I have been taking aspirin (alternating with acetaminophen) for chronic pain. A good friend recommended switching to coated aspirin since regular aspirin can be hard on the stomach.
OK, so sometimes I take coated aspirin and sometimes regular aspirin. According to what I read about the coated aspirin, the reason it’s easier on the stomach is that the tablets have passed into the intestines before the coating dissolves. If this is true, it explains why the relief I get from regular aspirin is noticeably speedier than from the coated type.
But it also seems to me that despite the fact that both types are the same strength, I get more pain relief from the regular aspirin. Is this my imagination, or is regular aspirin indeed more effective than the coated type?
AIUI, the amount of aspirin in both is typically the same. As mentioned, the uncoated version should be speedier than the coated one, but there shouldn’t be any difference in effectiveness unless the uncoated aspirin is a higher dosage.
I am not even remotely a medical professional, but it seems to me that in pain management, it doesn’t really matter whether the relief is imaginary or not. As long as the pain goes away!
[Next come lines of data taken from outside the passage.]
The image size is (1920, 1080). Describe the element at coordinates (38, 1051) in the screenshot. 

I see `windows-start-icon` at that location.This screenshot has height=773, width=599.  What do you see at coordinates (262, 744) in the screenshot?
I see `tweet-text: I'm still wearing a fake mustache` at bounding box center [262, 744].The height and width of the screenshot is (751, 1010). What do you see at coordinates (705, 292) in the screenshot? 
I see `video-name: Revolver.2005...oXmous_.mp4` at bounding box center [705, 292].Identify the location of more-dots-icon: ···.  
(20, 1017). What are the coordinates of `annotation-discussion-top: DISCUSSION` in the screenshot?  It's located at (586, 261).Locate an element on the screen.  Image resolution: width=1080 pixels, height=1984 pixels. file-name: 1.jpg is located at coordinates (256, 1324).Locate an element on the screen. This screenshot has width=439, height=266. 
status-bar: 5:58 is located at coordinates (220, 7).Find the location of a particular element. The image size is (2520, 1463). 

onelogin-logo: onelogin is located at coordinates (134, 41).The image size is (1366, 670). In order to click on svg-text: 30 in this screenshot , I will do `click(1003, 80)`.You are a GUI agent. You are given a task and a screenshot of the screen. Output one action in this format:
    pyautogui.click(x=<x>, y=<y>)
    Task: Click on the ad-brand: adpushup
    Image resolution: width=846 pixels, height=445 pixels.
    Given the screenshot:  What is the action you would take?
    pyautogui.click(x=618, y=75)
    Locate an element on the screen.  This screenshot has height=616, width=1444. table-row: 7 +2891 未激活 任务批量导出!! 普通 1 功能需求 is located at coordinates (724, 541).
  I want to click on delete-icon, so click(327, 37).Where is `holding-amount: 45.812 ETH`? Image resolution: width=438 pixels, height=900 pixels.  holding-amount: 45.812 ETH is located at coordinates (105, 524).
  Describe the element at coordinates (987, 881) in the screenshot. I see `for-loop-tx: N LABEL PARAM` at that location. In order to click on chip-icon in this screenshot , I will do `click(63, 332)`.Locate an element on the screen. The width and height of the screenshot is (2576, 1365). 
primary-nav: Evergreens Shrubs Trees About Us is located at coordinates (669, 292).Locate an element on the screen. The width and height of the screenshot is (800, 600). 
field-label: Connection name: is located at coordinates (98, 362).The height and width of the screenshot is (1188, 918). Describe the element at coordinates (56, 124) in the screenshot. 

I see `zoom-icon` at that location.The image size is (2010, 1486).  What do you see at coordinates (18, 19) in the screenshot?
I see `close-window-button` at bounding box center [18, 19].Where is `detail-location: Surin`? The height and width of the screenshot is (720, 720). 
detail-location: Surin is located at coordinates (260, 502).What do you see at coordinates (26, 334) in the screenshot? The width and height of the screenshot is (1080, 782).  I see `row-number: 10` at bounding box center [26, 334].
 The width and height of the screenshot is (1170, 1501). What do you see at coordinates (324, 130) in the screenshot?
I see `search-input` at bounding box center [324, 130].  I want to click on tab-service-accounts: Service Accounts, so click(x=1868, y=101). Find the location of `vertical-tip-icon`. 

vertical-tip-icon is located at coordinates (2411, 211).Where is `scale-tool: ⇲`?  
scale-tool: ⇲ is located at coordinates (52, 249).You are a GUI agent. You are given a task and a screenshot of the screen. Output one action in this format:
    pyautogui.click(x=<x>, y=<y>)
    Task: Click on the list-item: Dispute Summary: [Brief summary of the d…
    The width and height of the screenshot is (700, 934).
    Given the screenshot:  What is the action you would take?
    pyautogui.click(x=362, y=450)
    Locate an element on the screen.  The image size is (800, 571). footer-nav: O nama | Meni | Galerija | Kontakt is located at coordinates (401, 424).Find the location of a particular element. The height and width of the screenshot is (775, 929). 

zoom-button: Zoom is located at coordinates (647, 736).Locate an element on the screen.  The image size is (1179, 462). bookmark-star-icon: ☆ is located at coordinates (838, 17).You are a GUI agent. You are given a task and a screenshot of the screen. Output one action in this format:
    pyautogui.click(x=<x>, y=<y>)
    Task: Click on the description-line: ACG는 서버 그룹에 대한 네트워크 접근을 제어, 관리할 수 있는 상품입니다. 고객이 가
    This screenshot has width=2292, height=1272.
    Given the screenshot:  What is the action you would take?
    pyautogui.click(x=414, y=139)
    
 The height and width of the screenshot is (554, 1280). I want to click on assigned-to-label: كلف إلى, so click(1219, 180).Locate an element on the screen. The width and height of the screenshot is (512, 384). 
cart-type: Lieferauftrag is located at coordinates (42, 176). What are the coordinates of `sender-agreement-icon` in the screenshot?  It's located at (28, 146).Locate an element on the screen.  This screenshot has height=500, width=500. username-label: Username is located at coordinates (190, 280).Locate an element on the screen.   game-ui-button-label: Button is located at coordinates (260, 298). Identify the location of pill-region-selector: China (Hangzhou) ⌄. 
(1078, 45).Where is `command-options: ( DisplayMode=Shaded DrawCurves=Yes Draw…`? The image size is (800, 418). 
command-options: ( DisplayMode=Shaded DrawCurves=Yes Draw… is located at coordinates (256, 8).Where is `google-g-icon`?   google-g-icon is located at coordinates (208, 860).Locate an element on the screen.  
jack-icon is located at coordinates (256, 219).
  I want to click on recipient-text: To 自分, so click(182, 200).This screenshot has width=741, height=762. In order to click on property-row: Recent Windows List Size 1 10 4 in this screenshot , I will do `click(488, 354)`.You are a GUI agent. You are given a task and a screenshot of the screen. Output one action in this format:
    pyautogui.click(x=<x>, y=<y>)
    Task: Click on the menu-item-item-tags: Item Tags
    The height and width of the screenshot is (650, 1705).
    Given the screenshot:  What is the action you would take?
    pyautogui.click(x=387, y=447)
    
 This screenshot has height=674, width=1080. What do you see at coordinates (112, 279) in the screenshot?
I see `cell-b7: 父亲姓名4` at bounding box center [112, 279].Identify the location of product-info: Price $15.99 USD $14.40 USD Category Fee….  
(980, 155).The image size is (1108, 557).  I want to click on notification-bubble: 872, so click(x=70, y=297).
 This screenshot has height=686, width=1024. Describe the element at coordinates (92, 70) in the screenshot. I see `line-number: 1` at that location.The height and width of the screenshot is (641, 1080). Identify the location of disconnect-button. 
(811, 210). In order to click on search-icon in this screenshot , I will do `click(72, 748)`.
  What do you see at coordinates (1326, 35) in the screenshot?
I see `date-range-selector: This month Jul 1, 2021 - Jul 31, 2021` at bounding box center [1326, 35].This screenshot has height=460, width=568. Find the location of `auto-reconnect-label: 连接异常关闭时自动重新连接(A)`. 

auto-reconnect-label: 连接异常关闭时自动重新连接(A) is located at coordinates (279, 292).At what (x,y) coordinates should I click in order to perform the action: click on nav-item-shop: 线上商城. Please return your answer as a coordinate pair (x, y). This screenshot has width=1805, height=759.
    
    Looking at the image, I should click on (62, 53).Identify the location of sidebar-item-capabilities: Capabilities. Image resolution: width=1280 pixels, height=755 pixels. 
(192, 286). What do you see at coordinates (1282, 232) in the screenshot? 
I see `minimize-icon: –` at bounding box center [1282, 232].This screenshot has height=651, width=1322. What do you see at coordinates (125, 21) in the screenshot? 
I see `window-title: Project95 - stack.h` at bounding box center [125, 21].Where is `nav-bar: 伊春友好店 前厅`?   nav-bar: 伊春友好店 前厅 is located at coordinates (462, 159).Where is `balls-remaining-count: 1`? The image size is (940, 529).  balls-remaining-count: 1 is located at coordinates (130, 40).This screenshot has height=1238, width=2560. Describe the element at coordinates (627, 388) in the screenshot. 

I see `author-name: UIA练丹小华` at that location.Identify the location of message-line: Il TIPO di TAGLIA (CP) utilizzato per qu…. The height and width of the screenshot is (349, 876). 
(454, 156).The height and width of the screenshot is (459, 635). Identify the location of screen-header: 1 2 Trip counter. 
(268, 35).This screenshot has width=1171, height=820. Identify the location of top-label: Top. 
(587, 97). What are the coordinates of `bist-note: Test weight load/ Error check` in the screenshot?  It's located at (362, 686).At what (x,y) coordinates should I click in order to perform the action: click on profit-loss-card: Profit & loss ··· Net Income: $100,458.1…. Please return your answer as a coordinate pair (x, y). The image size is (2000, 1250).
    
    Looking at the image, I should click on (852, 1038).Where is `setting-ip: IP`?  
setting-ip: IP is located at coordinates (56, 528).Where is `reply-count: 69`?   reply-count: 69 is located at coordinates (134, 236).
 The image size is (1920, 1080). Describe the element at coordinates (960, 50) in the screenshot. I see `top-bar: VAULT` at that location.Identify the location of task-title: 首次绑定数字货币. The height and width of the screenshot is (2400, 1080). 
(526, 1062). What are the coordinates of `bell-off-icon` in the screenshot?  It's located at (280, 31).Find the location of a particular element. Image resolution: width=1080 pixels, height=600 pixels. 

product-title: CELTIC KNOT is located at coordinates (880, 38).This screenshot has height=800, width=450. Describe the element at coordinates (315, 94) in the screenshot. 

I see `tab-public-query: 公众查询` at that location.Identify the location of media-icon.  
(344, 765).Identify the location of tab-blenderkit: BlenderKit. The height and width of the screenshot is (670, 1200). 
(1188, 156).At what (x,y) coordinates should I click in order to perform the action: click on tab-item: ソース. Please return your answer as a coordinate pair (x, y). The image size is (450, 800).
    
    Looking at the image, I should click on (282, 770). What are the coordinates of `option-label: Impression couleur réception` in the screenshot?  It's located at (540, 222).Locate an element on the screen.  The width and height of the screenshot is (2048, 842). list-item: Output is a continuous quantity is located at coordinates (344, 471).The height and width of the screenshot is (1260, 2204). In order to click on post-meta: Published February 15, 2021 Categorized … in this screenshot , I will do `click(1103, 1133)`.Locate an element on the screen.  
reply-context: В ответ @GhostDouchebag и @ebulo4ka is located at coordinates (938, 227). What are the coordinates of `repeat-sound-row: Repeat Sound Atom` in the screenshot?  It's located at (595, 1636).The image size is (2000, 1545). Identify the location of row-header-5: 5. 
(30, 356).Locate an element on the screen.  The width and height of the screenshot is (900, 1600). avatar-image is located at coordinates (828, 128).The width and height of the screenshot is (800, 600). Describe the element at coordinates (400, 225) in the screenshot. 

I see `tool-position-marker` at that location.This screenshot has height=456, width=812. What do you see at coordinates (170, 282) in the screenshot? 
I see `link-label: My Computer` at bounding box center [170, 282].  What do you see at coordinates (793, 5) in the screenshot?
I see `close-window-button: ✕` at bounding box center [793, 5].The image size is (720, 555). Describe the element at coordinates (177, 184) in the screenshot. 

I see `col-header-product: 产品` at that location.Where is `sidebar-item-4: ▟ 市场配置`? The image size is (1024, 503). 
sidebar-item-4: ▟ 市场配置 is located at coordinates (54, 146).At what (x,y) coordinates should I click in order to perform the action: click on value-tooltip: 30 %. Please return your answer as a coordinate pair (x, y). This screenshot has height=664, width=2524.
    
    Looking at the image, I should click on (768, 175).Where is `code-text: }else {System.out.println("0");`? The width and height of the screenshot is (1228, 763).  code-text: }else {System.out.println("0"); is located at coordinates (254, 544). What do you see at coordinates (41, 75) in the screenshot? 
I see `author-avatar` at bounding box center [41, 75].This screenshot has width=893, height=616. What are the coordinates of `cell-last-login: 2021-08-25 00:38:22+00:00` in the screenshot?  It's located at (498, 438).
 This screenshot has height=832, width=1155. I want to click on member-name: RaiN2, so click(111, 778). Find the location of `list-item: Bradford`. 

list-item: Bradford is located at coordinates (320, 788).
But after I posted it occurred to me that when I’ve been given prescription-strength painkillers (typically after surgery) I was warned to take the medicine when I first started to feel pain and not wait until the pain started to become unbearable because the medicine would not be as effective. Could that be what’s going on here?
It’s best to take aspirin with food. That way, you’ll be less likely to get an upset stomach or stomach ache. It can cause ulcers in your stomach or gut, especially if you take it for a long time or in big doses.
Which is not, by any means a double blind study, but has the following point:
However, with enteric-coated aspirin, research indicates that bloodstream absorption may be delayed and reduced, compared to regular aspirin absorption. Regular aspirin is quickly dissolved and absorbed in the stomach.
Sadly, it doesn’t include any links to the research in question, and the specific question was about it’s blood thinning capacity, rather than pain relief. But if the absorption is reduced, it would seem plausible that the efficacy for pain relief is similarly lessened.
ETA - this -may- be referring to the same research.
It refers to Dermot Cox, BSc, PhD, a pharmacology professor at the Royal College of Surgeons in Dublin, who found the reduced efficacy (again for clots) in his research.